95. Chapter 95
Two things that had never happened to Jase, happened on the morning of the last map.
The second was riding with a woman. Last night’s drive from Saul’s to the coast was out of necessity.
Today was different. This was a lazy jaunt up Highway One without a plan beyond enjoying the scenery.
A real ride, with sunshine, ocean views, and a woman at his back in an outfit he couldn’t wait to dismantle that they bought on the way out of Santa Barbara after they realized most of Lindsey’s clothes were still in her suitcase in the back of the station wagon.
The first was waking up in a panic about waking up alone.
Opening his eyes in an empty bed in an empty room, Jase’s heart licked the back of his throat. A good woman and three million gone in a puff of pot smoke after a rough conversation and even rougher sex. Of all the nights to leave…
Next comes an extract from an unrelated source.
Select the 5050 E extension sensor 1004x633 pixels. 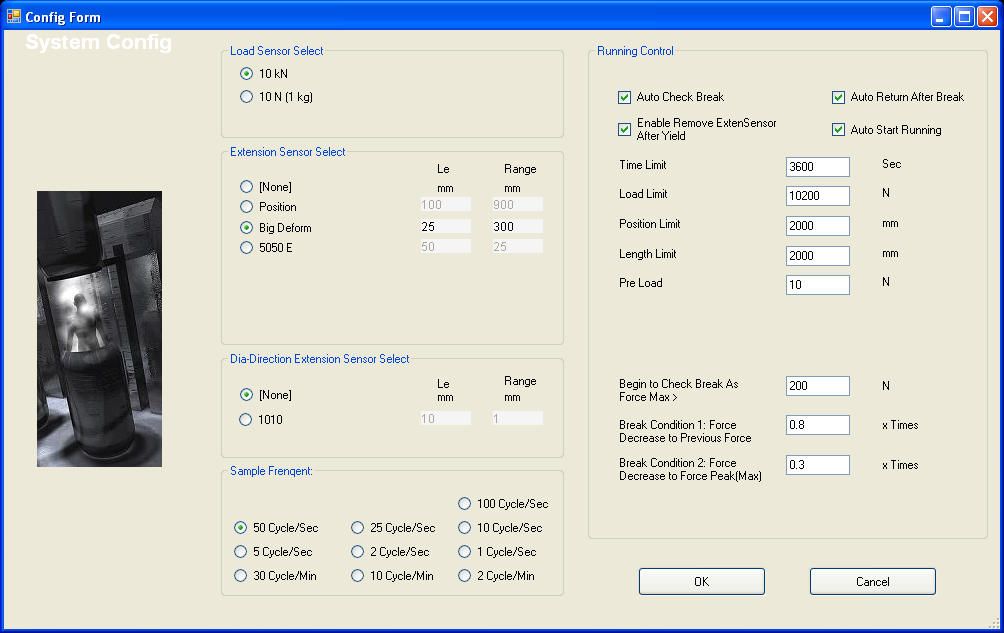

Then he noticed her purse on the floor. Through the whirring fan blades he found her on the porch outside their room.
Jase had never been more relieved in his entire life.
He wasn’t sure it was entirely about the money.
In Monterey in the late afternoon, Jase brought Lindsey to a quiet beach.
As soon as her feet hit the sand, she kicked off her new riding boots and socks and put her bare feet in the water.
She watched the sun spreading orange rays across the horizon as it sank, and he watched her, drawn in by the smile he’d have a hard time getting over tomorrow.
And tomorrow was coming really damn fast.
Jase didn’t know what to do about it other than grab Lindsey by the waist when she splashed him and carry her into the surf until the waves soaked the bottoms of their rolled-up jeans.
Then he set her down and kissed her. Thoroughly.
As if they could get their fill in the next few hours before the end of the last map.
Because this would end too. Just like everything else.
The death of his father severed his connection to the two women who were flip sides of the same coin: together, the perfect woman, separate, each lacking what the other possessed.
He couldn’t—if he was honest—make a life with someone as volatile as Chloe.
They’d burn out too quickly. And Denise was put together in all the best ways but had never—not once, not even close—really thrilled him.
Tomorrow the road would run out and the break with Lindsey would be clean. Leaving him wanting was better than cutting his way out of a future they didn’t have.
Women always wanted the house, the car, the kids.
The quiet life with friends and dates and a ring for the left hand.
His dad managed—at least, for a time—to bridge the gap between the road and solid ground.
He’d given up solitude, Billy, and freedom for Jase’s mother.
After a few good years he lost it all and was stuck raising two idiot boys on his own.
Still, at the end of his life, his father hadn’t pleaded for more time because Jason Young lived good and hard while he was here.
“Thank you,” Lindsey said with the sun in her eyes and the waves gently rolling over her feet. “I see why you love it.”
“What?”
“The road.”
The road—his road—wasn’t all sunsets on beaches and food from tiki bars on the ocean and kissing for no other reason than it felt good.
It was cold wind, cracked hands, bloodshot eyes, late nights, unfamiliar faces, living on the fringes of life.
Things he’d never want her to see, and places she wouldn’t want to go.
“Yeah, well, it isn’t always this nice.” He chuckled, and it sounded lighter than he suddenly felt. “Sometimes it rains.”